Canberra, 12 June 1969
Secret Personal
I am writing now to reply to your letter of 11th March, 1969,1 in which you raise a number of questions in relation to the indefinite maintenance of a ‘two Chinas’ policy. I have noted, too, that your despatch No. 3 of 19th November, 19682 examines this question in more detail. What I say now in relation to your letter may therefore be considered as applying to that despatch.

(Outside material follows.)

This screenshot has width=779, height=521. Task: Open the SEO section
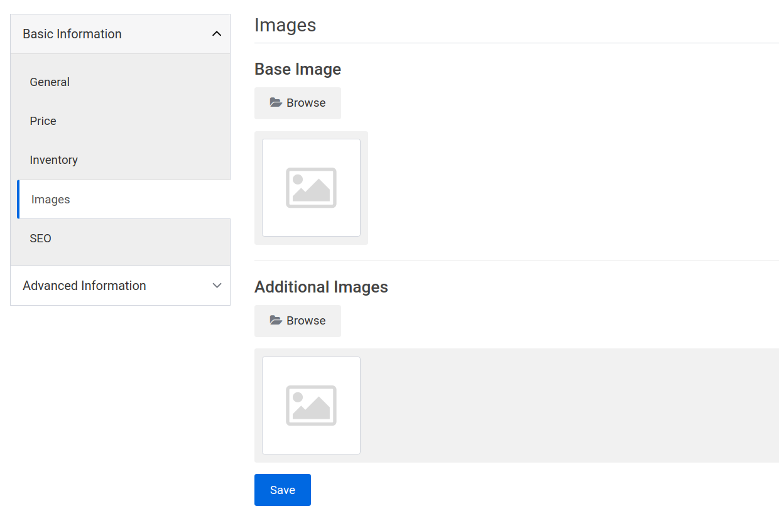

I think you draw too sharp a distinction between the interests of the mainlanders on Taiwan and the Taiwanese. We doubt that either of these groups would see advantage for itself in reunification with Communist China on terms conceivably acceptable to Peking. As the older generation of mainlanders passes from the scene we would expect that the next generation would more and more regard its interests as being identical with those of the Taiwanese in the maintenance of an independent Taiwan. We think this is already happening. Although many mainlanders may continue to hope for a return to the mainland, most of them do not seem to expect that this will take place and, contrary to the view expressed in paragraph 4 of your despatch, our impression is that a great many of the mainlanders, especially the ‘technocrats’ who are increasing in relative numbers, do take great pride in their accomplishment on Taiwan. Only if Peking ceased to be a doctrinaire Maoist state do we believe that the ruling elite on Taiwan would be prepared to contemplate reunification with a Communist mainland. But that is a very distant prospect at present. Even if Peking were prepared to give to a handful of mainlanders privileged treatment of the kind now accorded to Madame Sun Yat-sen,3 and the present leaders of Taiwan were prepared to come to an arrangement on this basis, we consider that such an offer would be rejected by the mainlanders as a whole. And as for the Taiwanese we have no evidence that they would prefer to be ruled from Peking.
You argue in the third paragraph of your letter that the Republic of China cannot afford to abandon its claim to be the government of the whole of China because once it does so it will have no legal status at all. While this may be an argument that carries great weight with the present ruling generation, it would not necessarily be influential with any successor group which recognized that its future lay in maintaining the independence of Taiwan. If, for example, countries like the United States, Australia and Japan recognized an independent state of Taiwan and were prepared to give it their protection, the basis of establishment of the legal claim of that government would be of secondary importance.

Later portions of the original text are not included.